While Employers are discovering the benefits of using social media sites in their businesses, college students (the early adopters) are apparently shying away from them (at least they seem to be in their job searches).

 

As employers and recruiters are still discovering the remarkableness of sites like Twitter and Facebook, college students who were mainly using these sites as an avenue to share news, pictures, and the funniest video from last week’s frat party, are staying one step ahead of potential employers as these soon to be grads start searching for jobs.

More than 45 percent of employers and recruiters use Facebook or Twitter to screen job candidates, but college students are smart and are censoring their Facebook pages and their tweets. 

No, we’re not saying that they’re no longer posting hilarious videos and have instead converted all of their posts and tweets to be employer friendly—n
o, these soon to be graduates are simply changing their names.    

No, not legally.  They’re either purposely misspelling part of their name or using a variation of their name (i.e. using their middle name as their last name) in order to keep employers from finding them on social sites.  
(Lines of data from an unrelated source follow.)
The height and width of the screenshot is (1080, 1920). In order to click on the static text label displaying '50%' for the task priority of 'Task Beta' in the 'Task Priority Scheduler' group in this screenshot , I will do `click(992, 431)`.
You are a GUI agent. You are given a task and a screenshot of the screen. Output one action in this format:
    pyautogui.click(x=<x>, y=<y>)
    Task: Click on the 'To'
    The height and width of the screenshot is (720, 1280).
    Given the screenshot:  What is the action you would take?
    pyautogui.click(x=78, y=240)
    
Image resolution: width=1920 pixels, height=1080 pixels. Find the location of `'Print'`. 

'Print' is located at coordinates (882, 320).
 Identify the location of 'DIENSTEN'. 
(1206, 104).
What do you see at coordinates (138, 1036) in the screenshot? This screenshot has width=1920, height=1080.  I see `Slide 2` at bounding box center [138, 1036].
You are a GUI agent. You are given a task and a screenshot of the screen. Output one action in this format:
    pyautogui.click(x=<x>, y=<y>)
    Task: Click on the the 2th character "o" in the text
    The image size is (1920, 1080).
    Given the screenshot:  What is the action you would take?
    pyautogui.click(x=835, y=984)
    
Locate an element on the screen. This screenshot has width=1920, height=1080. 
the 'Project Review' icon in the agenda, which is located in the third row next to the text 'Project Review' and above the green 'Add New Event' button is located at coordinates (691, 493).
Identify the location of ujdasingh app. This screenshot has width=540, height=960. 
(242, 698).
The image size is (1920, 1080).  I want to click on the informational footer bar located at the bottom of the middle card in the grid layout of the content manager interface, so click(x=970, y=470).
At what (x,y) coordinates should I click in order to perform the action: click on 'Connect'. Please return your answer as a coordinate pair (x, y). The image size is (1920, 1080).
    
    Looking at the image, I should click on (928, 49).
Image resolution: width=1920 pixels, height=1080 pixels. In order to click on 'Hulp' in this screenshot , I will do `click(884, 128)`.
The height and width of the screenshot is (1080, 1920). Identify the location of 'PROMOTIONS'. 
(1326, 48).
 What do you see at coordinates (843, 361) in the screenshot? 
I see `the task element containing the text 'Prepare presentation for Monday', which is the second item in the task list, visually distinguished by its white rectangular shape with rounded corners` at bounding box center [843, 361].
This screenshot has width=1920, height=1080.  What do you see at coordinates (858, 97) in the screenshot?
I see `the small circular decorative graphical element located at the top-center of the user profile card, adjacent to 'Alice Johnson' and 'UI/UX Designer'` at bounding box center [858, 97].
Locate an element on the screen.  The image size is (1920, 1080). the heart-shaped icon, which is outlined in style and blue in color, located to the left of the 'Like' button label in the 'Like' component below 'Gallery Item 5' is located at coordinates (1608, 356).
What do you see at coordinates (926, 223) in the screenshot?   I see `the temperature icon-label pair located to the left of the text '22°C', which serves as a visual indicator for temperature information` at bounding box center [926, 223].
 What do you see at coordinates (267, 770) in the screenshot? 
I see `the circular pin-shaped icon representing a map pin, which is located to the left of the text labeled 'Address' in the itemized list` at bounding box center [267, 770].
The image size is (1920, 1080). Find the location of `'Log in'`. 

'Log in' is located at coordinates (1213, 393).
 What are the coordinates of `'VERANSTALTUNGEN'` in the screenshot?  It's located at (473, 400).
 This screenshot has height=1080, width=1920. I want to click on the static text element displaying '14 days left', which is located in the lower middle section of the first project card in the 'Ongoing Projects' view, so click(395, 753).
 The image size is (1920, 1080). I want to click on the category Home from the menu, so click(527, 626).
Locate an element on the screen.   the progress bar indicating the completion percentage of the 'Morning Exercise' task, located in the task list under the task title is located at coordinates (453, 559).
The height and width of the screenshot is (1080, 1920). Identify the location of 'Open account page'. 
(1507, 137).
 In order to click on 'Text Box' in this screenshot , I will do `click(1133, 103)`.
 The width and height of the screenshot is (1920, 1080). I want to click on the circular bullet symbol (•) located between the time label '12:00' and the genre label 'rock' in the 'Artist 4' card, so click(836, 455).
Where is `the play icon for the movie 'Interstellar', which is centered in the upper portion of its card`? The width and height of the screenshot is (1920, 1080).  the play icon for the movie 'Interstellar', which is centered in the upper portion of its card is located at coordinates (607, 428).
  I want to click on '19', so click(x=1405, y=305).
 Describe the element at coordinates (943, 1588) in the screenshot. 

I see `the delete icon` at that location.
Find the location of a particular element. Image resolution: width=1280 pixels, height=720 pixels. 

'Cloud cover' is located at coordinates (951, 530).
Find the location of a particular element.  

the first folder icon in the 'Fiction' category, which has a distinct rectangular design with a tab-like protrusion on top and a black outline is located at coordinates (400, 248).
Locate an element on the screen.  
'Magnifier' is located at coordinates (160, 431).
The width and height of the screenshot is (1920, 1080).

A recent survey that was commission by Beyond.com and conducted by students of the Wharton Small Business Development Center asked college students if they were concerned that potential employers may discover their personal information on social networking sites.  And 51% said yes. Which is a shame given that these sites were originally designed to be used in a social setting (hence the name social).  


As a job seeker, if you have a Facebook or Twitter account, just be aware that there are potential employers out there scouring the internet trying to learn more about you.  If you want to be sure that they’ll only view you as a professional, there are a few options for you to consider:

 

  1. Change your social media accounts to be employer friendly.
  2. Change your name (be sure if you have a vanity URL, that you change that as well if your URL previously contained your name).
  3. Change your privacy settings to ensure only your friends can access your pages.
  4. Do something drastic and cancel your Facebook and Twitter accounts all together.
  5. Use a service like Reputation Defender to help you clean up what’s been posted on the internet about you.
  6. Create a LinkedIn profile and promote it on your resume.  There are also other professional sites out there to market yourself to employers.